I lost my keys the other day as I walked into Petsmart.
Not like an, "Oh, crap...I-put-them-in-some-obscure-compartment-in-my-hpurse-so-now-I-have-to-seriously-dig-to-find-but-oh-yes-they-will-be-found."
It was a, "My keys have completely disappeared, **poof**, into thin air. They are no where, no where, to be found. They are gone. Gone."
Chris was pissed, but secretly I think that it is just a little bit his fault that he makes me carry the keys anyway because I NEVER can find my keys when we come out of a store. He can put them in his shorts pocket (he wears CARGO shorts, for goodness sake!) and he would know EXACTLY where they were.
Instead he always is like, "Got the keys?"
And I am always like,"Sh**, no, I don't," as I am carrying the baby.
Then I start digging through my purse.
I purchased a hobo bag that is a bottomless pit, and is by no means a fashion statement. It was a stupid purchase. It's not even cute. It is where items: wallet, checkbook, pens, lipstick, gum, etc., are dropped to be lost into an abyss. I envision they fall, fall, fall...sort of like Alice, down the rabbit's hole.
I wonder if I stuffed screaming toddlers, whiny nine year olds or annoying husbands they would disappear, too? Hmmmmmmmm.....
So, we usually end up standing in the boiling heat of a Florida parking lot. I dig, dig, dig some more. Impatience oozes from him. Honestly, I can feel it.

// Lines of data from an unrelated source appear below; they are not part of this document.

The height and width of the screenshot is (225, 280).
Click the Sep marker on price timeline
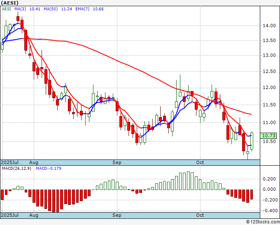click(117, 162)
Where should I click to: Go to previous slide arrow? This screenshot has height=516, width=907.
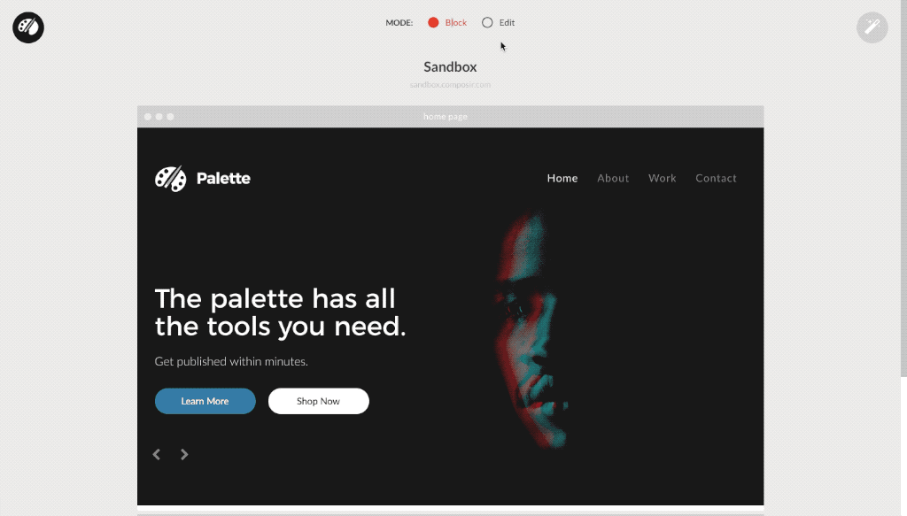tap(156, 455)
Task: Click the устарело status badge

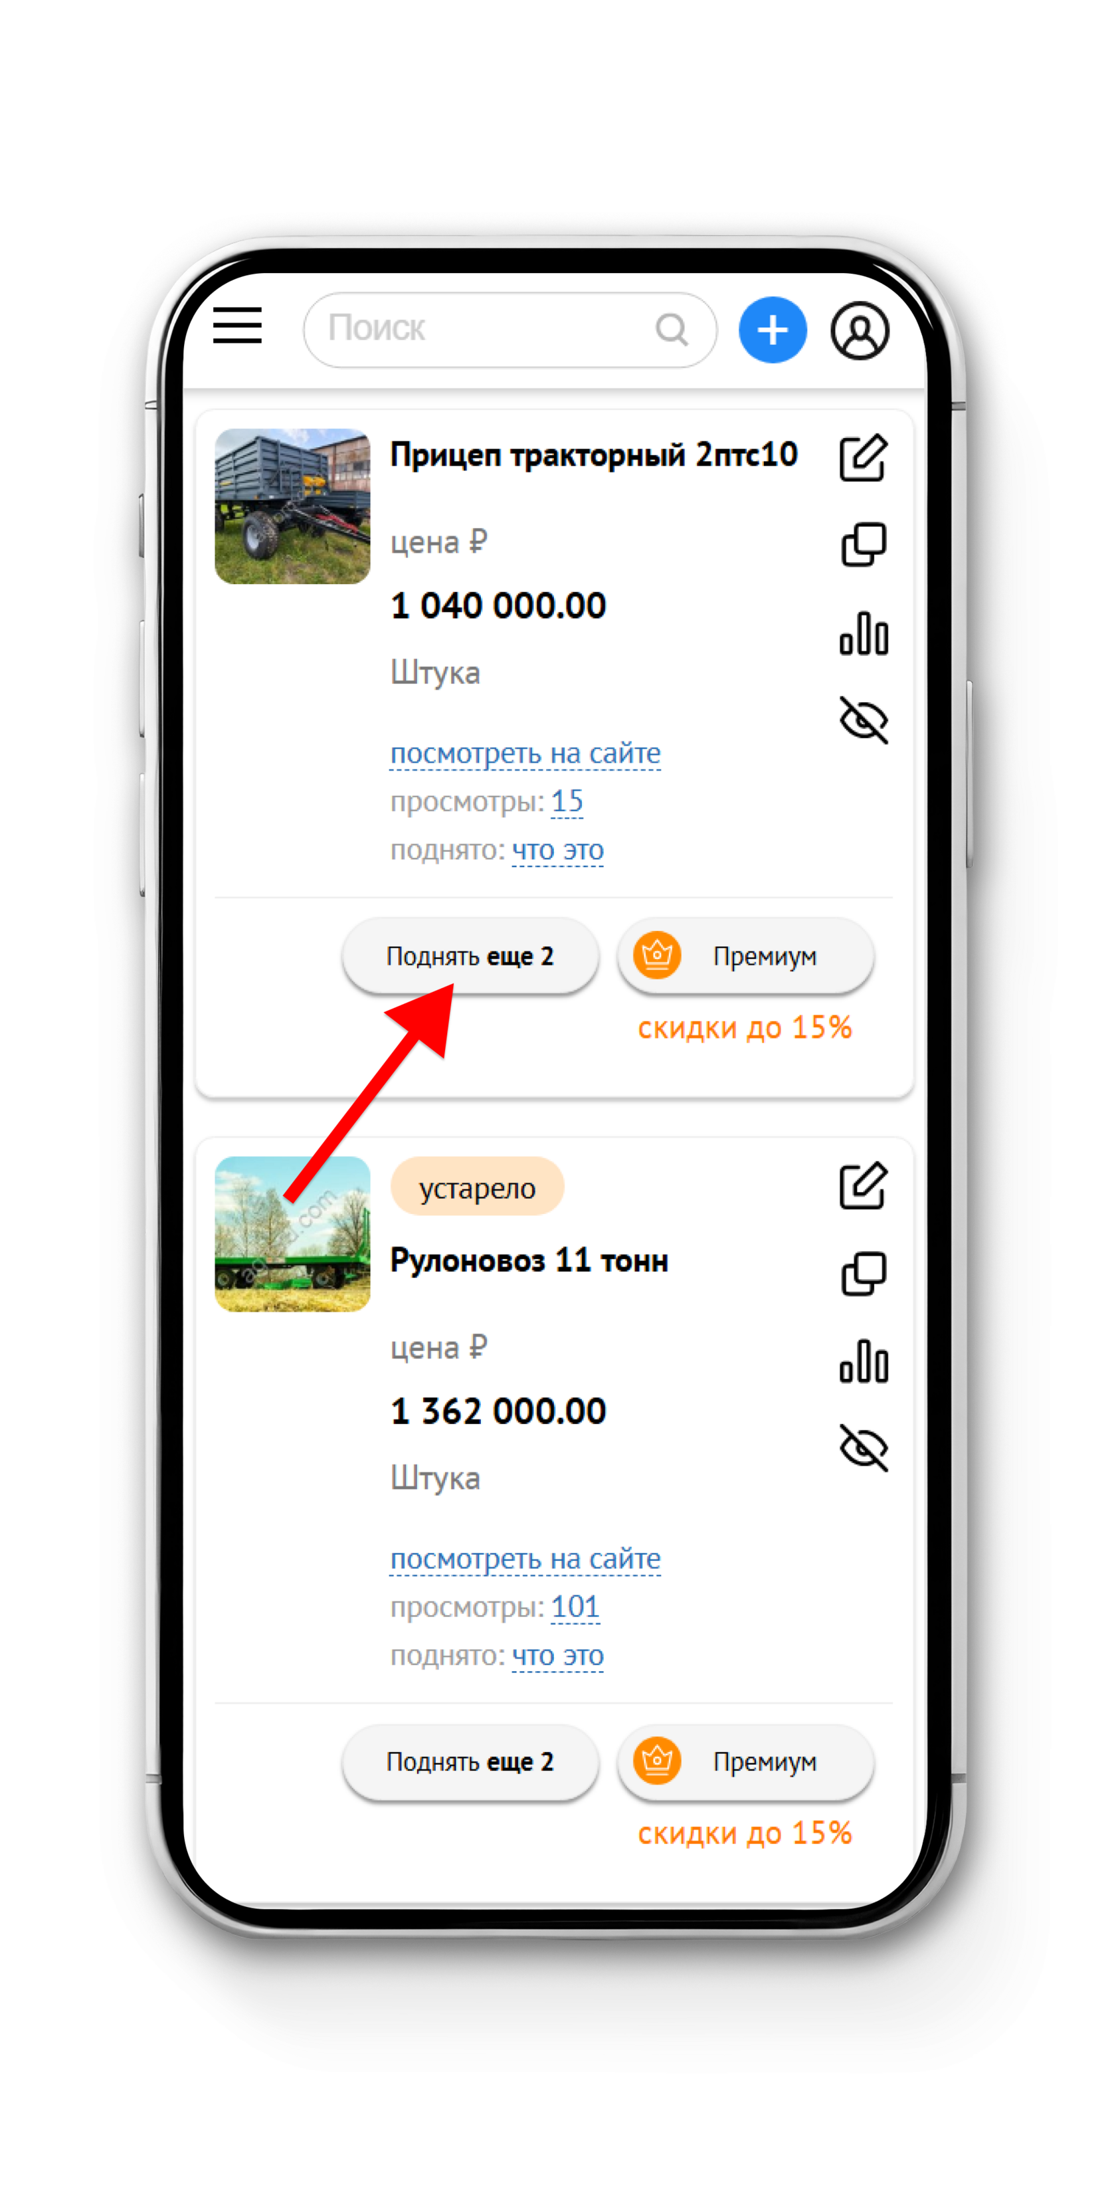Action: (x=477, y=1187)
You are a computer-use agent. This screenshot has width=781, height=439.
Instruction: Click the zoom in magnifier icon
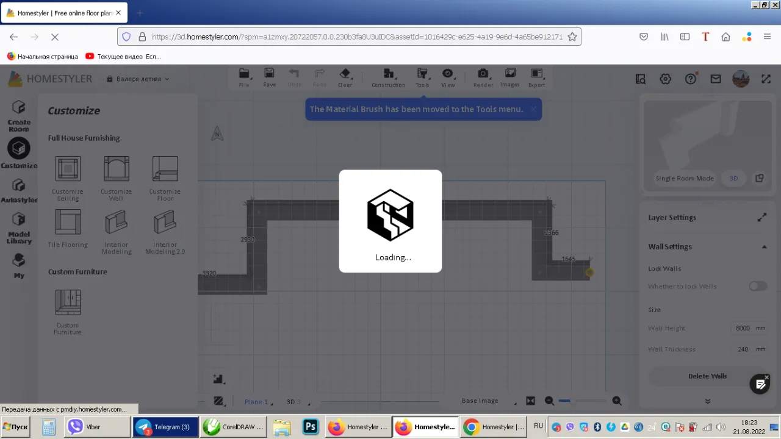click(617, 401)
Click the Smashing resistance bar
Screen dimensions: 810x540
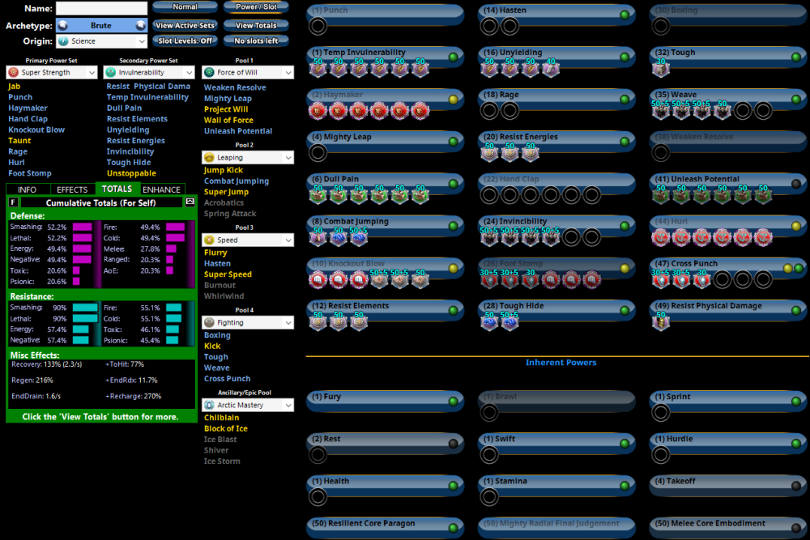point(84,308)
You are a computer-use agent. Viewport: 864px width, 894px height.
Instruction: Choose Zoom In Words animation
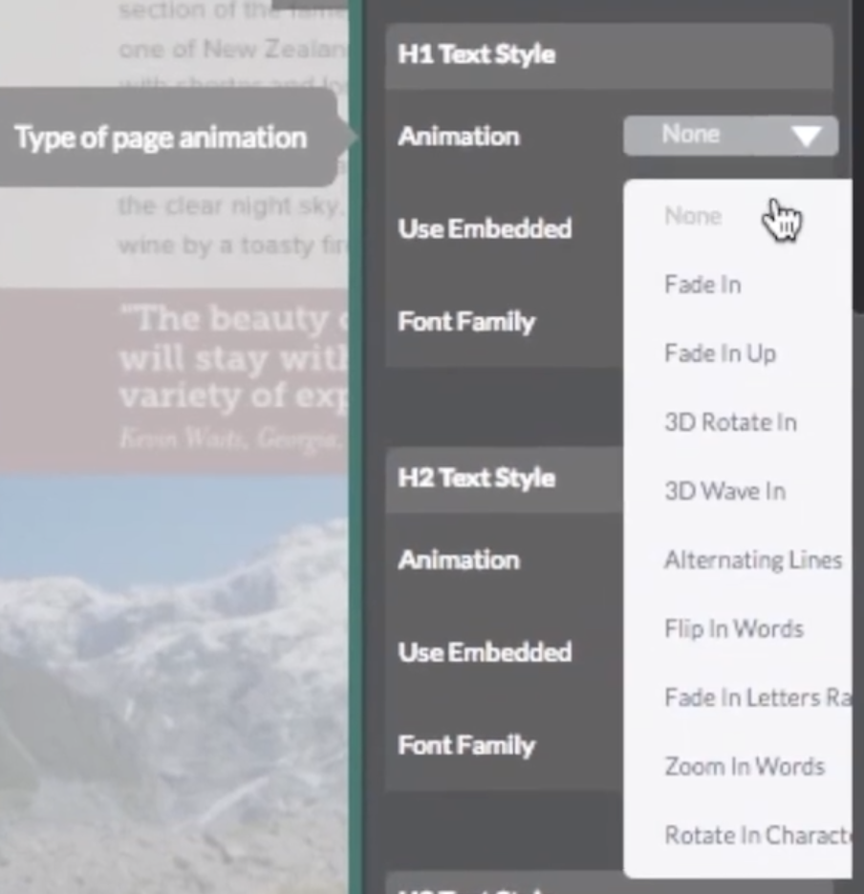pos(744,765)
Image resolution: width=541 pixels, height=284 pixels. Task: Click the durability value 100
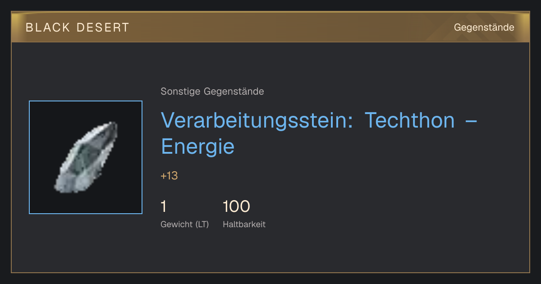236,206
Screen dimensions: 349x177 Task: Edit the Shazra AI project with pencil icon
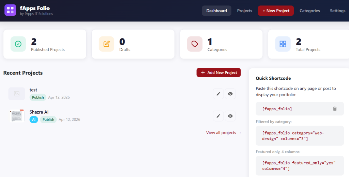(x=218, y=116)
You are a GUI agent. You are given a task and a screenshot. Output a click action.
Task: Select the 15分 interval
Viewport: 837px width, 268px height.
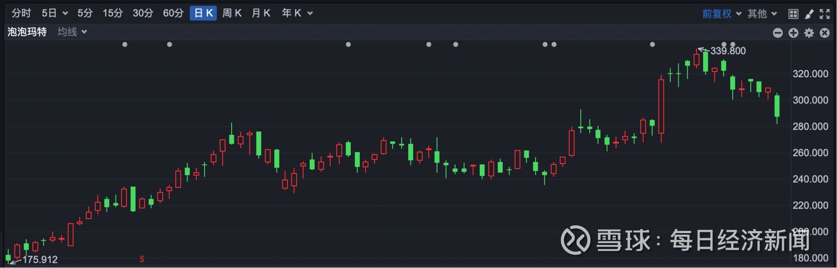pos(113,13)
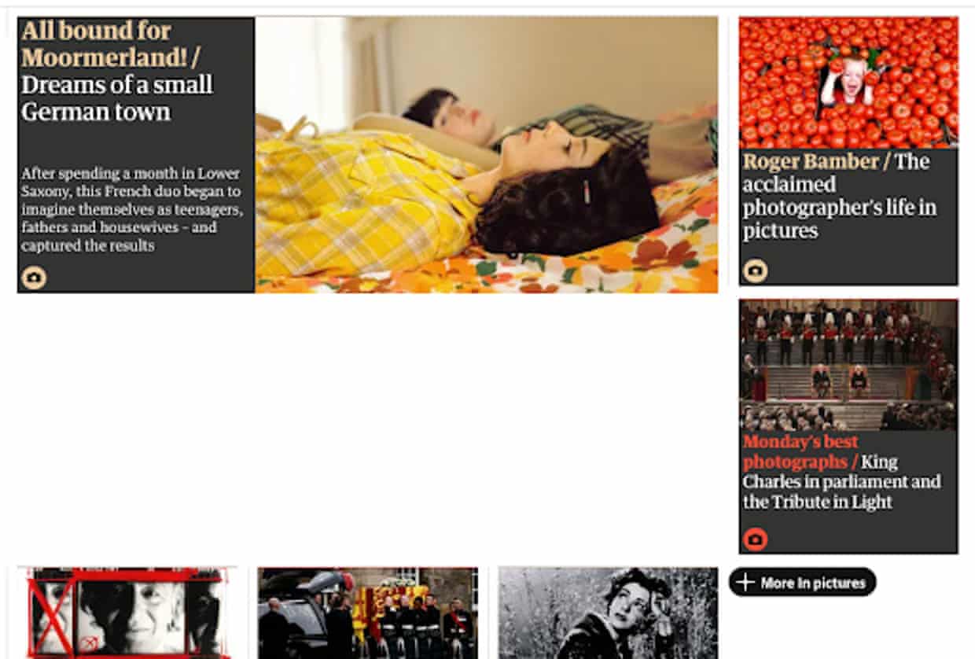The width and height of the screenshot is (975, 659).
Task: Open tomato pile child photo thumbnail
Action: [848, 83]
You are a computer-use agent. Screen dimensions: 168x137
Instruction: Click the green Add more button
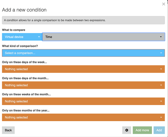142,130
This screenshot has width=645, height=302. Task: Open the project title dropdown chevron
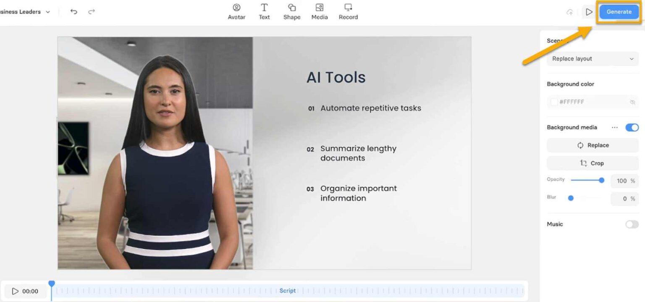tap(48, 12)
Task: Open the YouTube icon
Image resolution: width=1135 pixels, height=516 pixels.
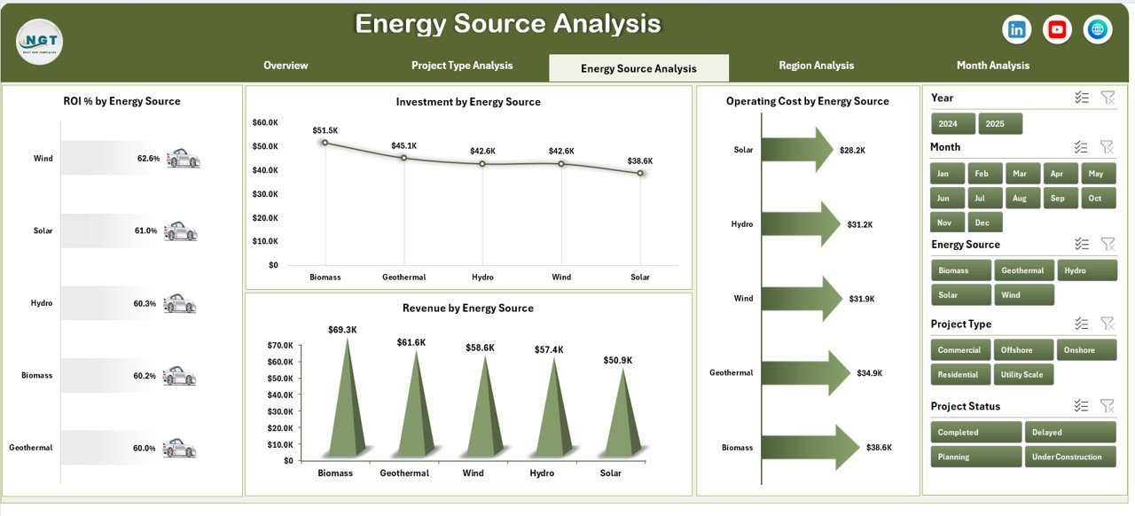Action: click(1056, 28)
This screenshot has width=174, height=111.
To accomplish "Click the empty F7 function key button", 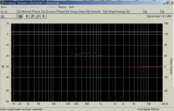I will 134,12.
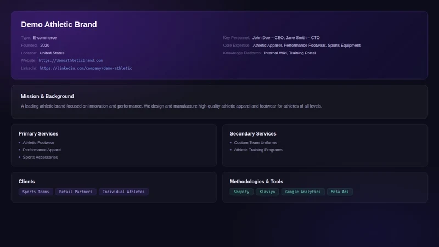Click the Mission & Background heading
Screen dimensions: 439x247
click(47, 96)
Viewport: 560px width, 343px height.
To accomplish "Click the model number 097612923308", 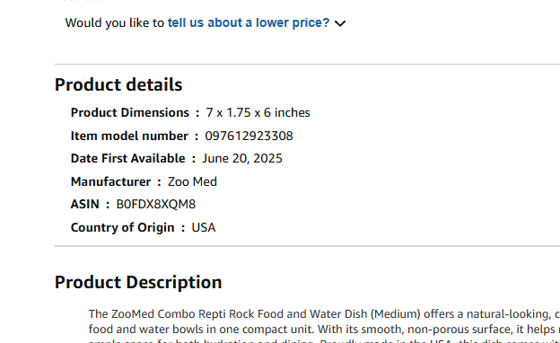I will pos(249,136).
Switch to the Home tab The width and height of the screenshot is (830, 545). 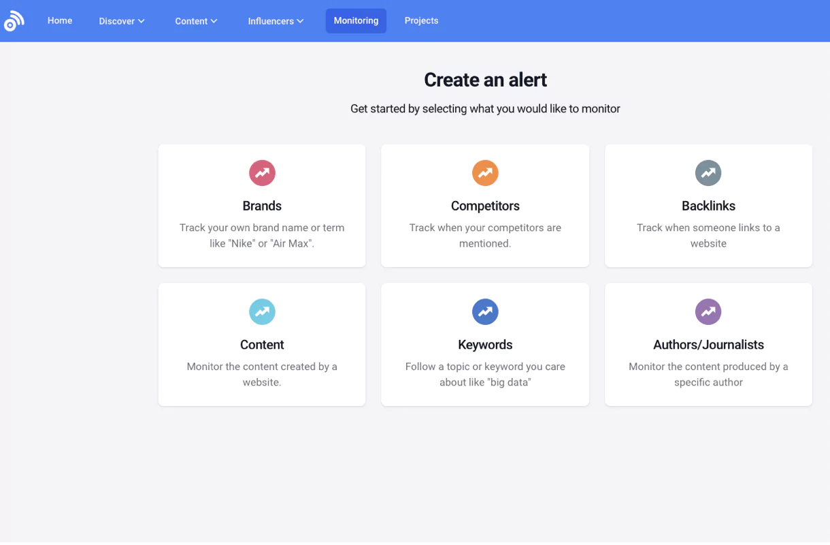coord(59,20)
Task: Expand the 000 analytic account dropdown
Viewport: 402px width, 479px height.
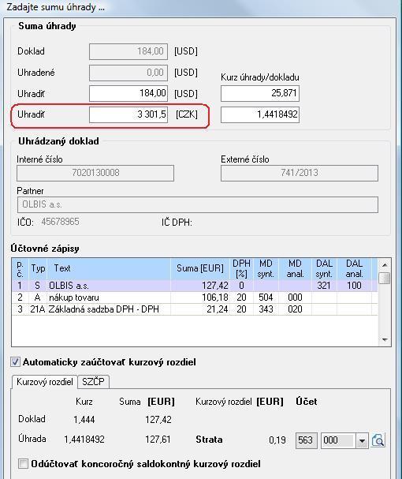Action: coord(362,440)
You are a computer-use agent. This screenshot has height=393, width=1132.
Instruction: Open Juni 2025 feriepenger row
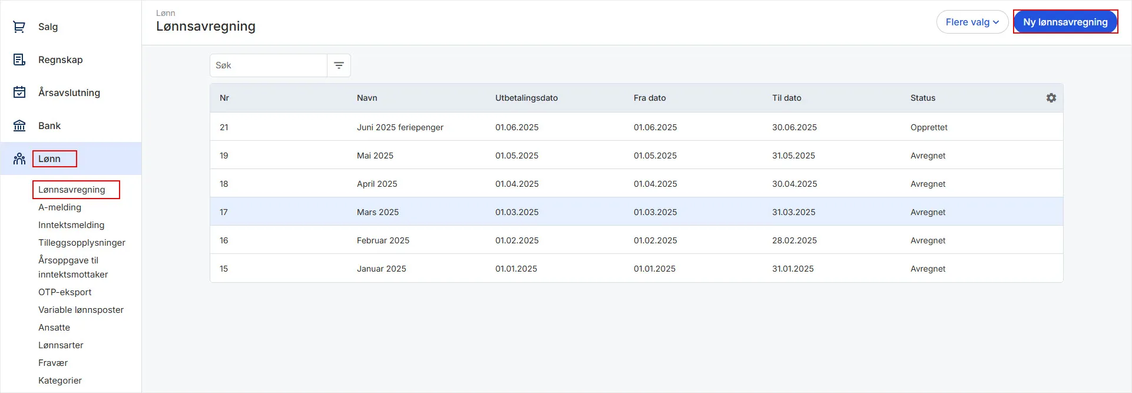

"Patience is a damn virtue," I say in my head (I say lots and lots of really, really nasty things in my head sometimes. I confess. Usually it is at Walfart.).
"It's a freaking fruit of the spirit. So is kindness, goodness and self-fracking control." My keys gets the blood pressure rising every single time.
This particular afternoon at Petsmart was Really Super-Duper Unfortunate. It must be capitalized because it really was so.
I will get to the reason we were at Petsmart in a short moment, because we are truly not Petsmart people.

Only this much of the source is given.